According to the technical scheme, compared with the prior art, the heat load device for testing the heat exchange coefficient of the plate heat exchanger is provided, the heat exchange coefficient of the plate heat exchanger is tested in advance by simulating the use working condition of a project site before products leave a factory, so that the heat exchange capacity of the plate heat exchanger can meet the design requirement, and the situation that a water-cooled frequency converter sends a high-temperature signal (early warning) and even possibly sends a trip signal (stop) due to the fact that the heat exchange capacity of equipment does not meet the design requirement in the actual operation process at the later stage is avoided.
Drawings
In order to more clearly illustrate the embodiments of the present invention or the technical solutions in the prior art, the drawings used in the description of the embodiments or the prior art will be briefly described below, it is obvious that the drawings in the following description are only embodiments of the present invention, and for those skilled in the art, other drawings can be obtained according to the provided drawings without creative efforts.

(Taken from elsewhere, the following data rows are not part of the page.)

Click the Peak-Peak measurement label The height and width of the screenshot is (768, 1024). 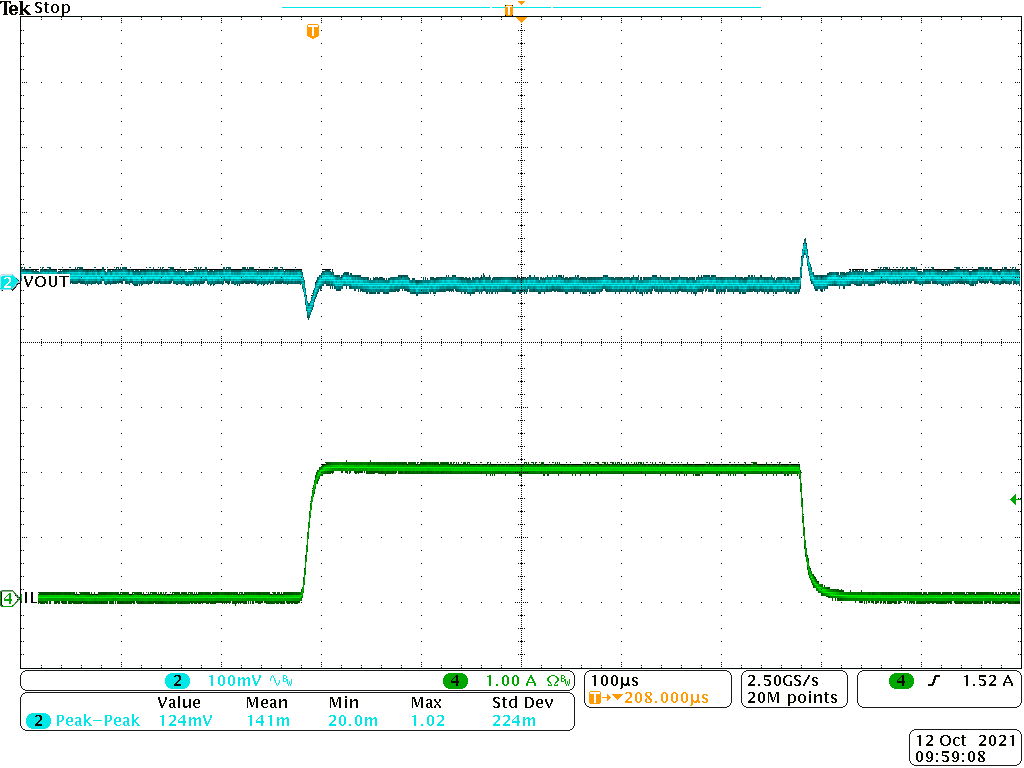click(x=98, y=720)
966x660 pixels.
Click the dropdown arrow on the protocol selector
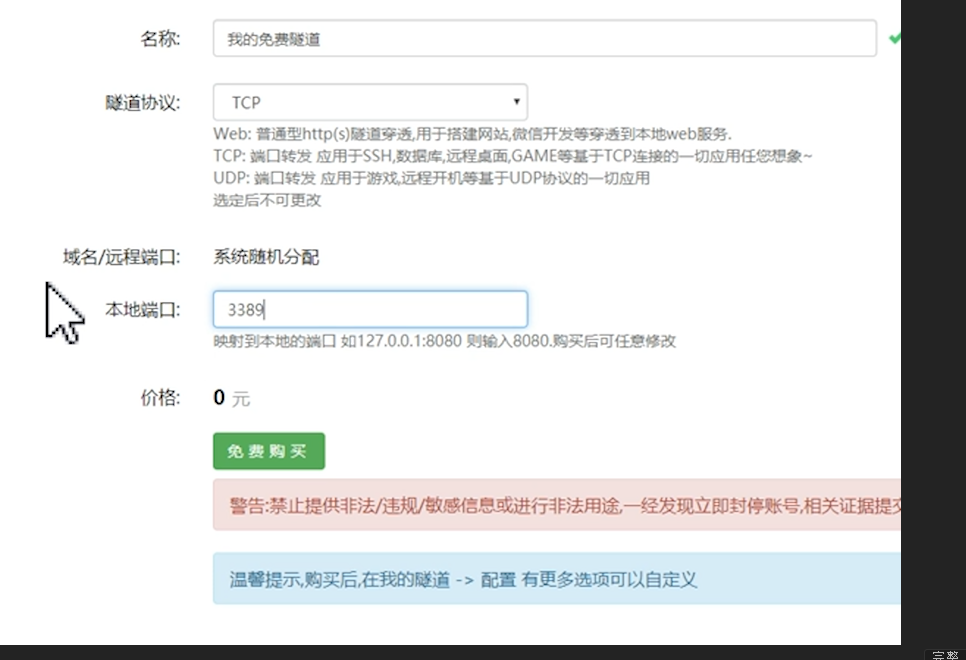pos(516,102)
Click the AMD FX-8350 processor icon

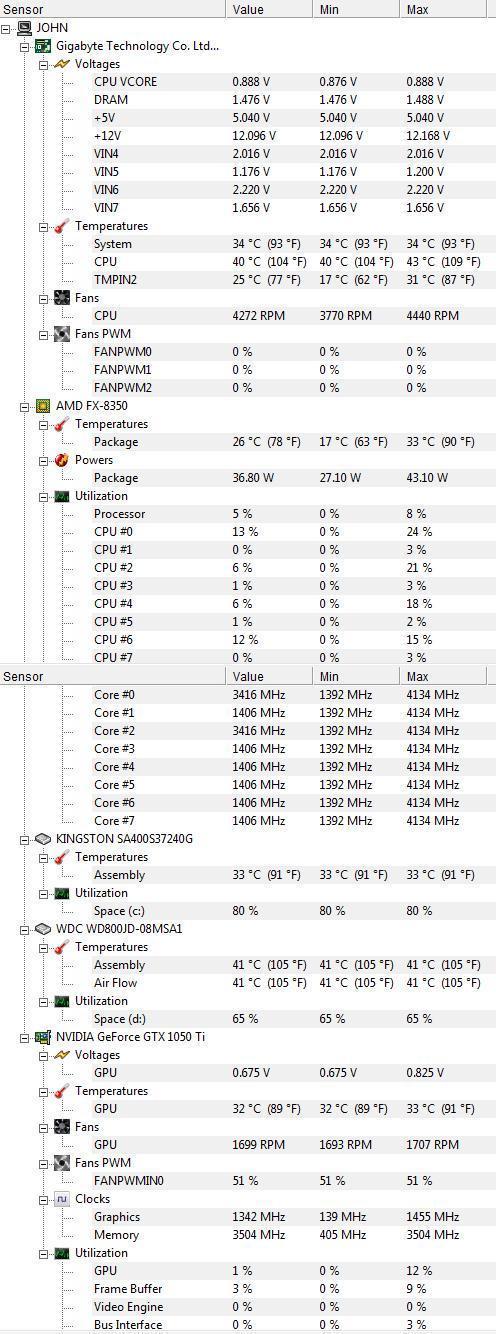coord(43,406)
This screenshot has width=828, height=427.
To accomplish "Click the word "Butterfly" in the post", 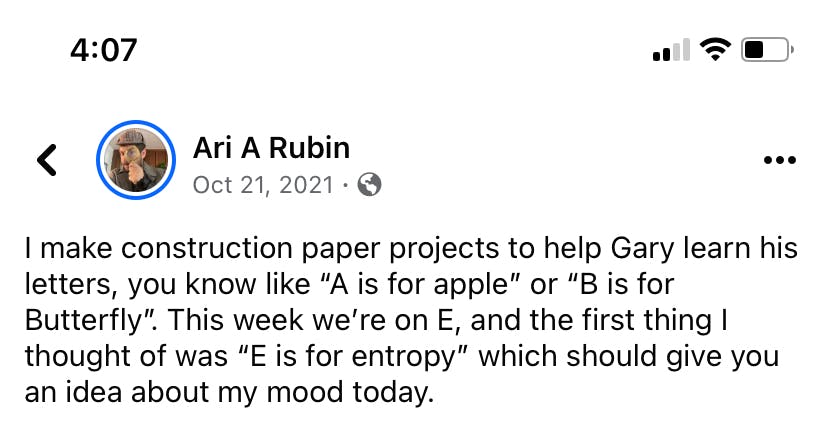I will tap(81, 321).
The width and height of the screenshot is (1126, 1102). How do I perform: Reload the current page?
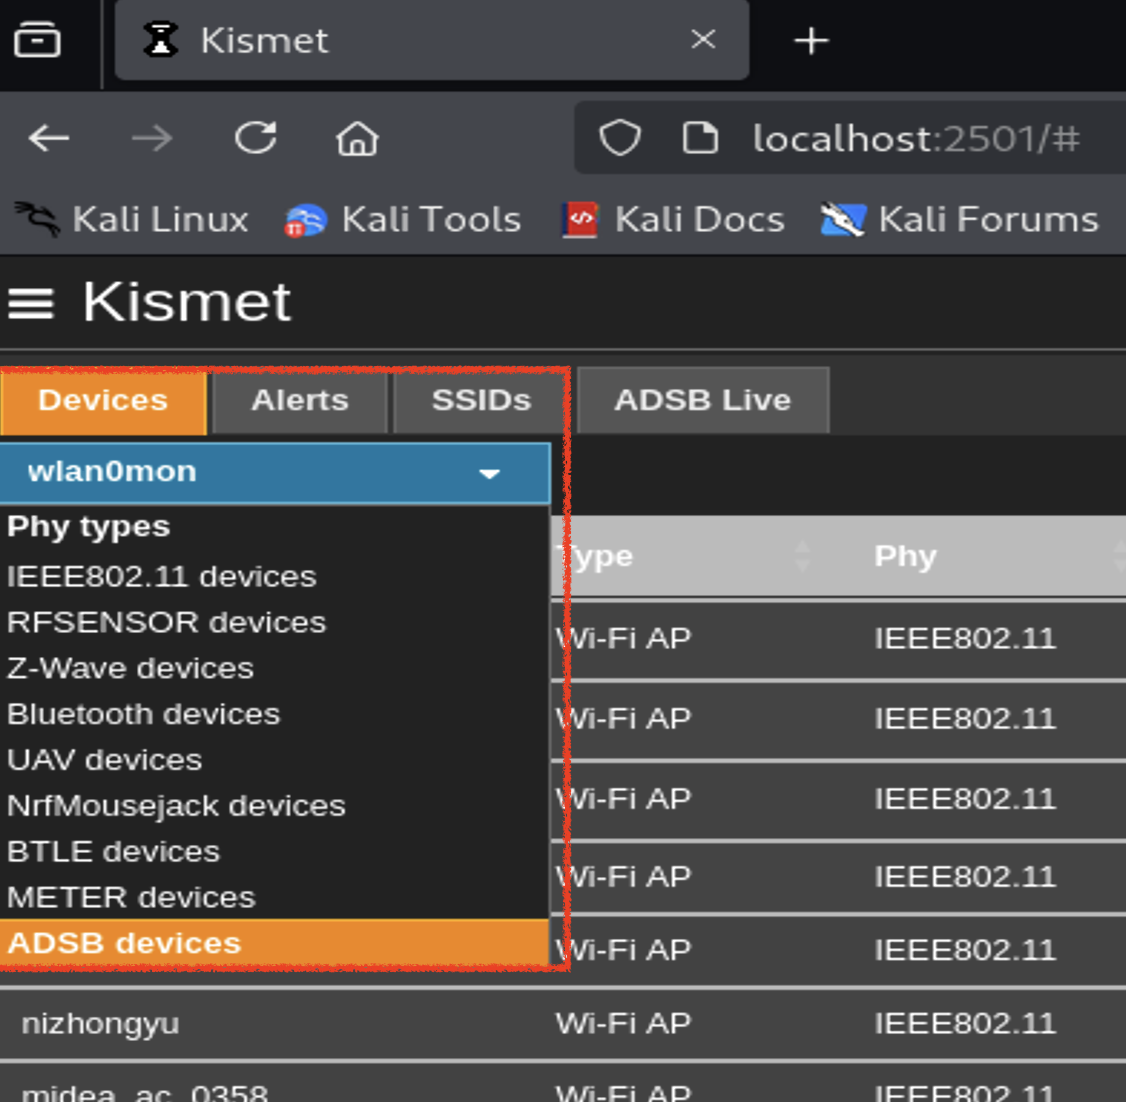click(x=255, y=138)
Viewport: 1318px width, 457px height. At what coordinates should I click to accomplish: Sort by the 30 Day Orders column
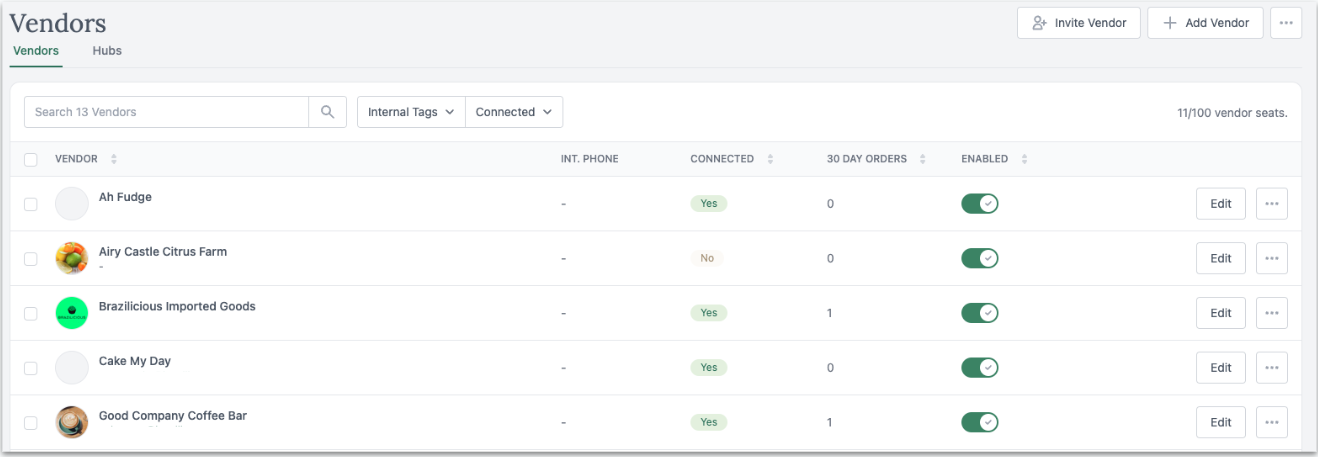point(923,159)
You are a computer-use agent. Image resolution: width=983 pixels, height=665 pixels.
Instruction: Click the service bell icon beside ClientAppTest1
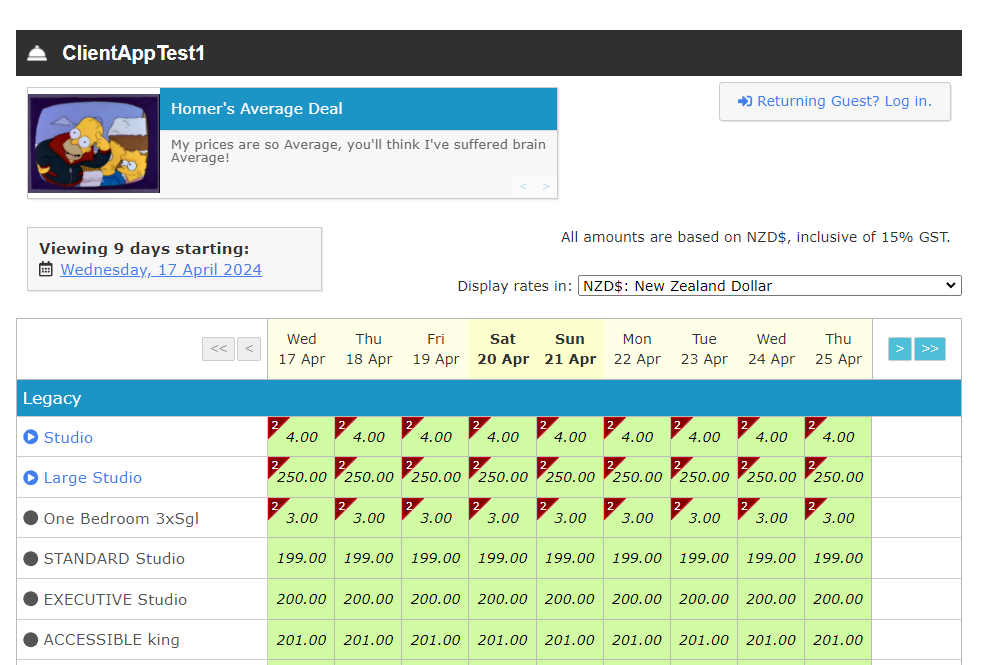click(x=37, y=54)
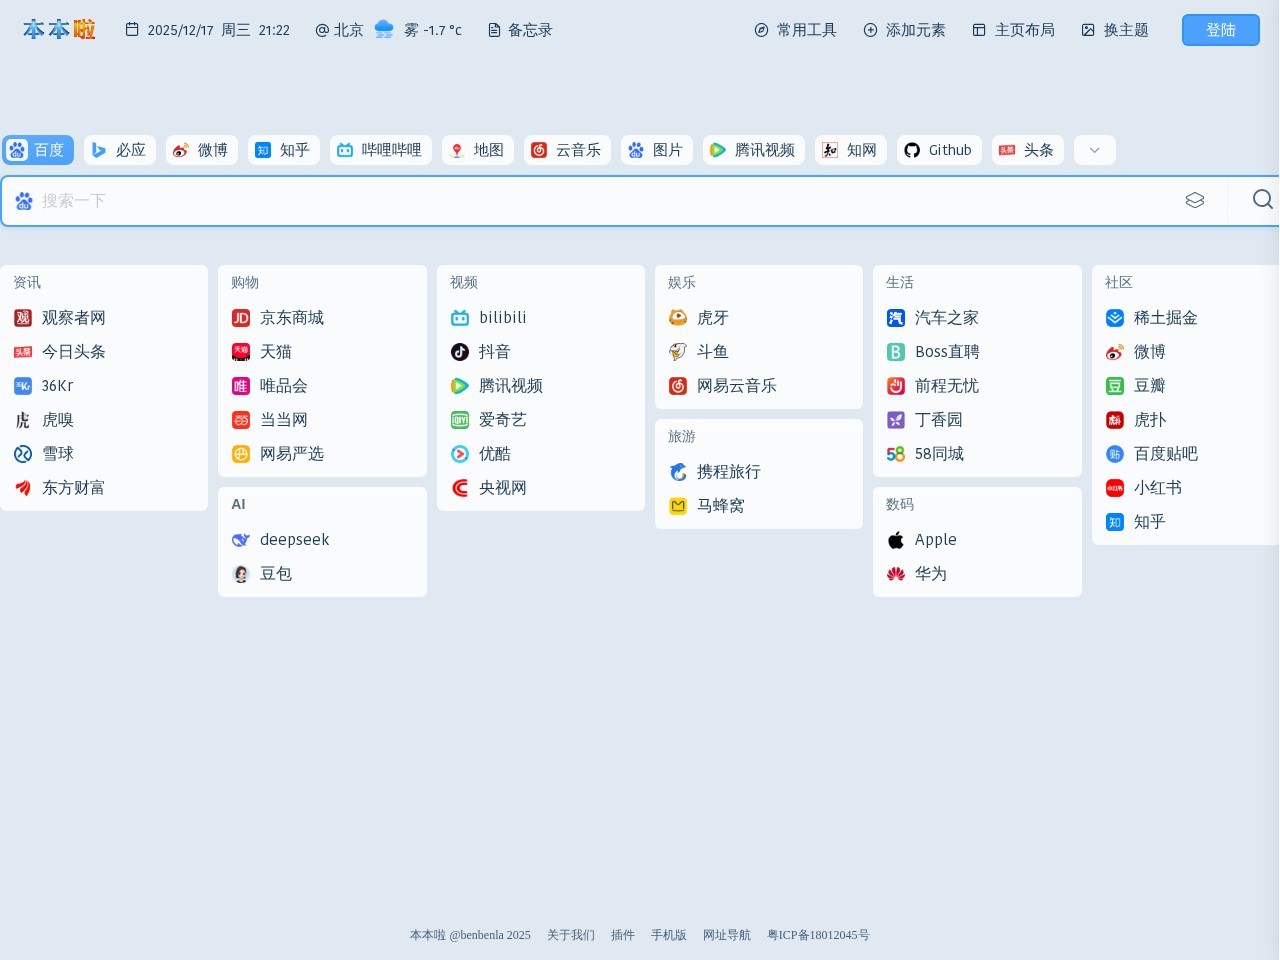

Fig. 1 is a schematic structural diagram of a heat load device for testing a heat exchange coefficient of a plate heat exchanger provided by the invention.
Detailed Description
The technical solutions in the embodiments of the present invention will be clearly and completely described below with reference to the drawings in the embodiments of the present invention, and it is obvious that the described embodiments are only a part of the embodiments of the present invention, and not all of the embodiments. All other embodiments, which can be derived by a person skilled in the art from the embodiments given herein without making any creative effort, shall fall within the protection scope of the present invention.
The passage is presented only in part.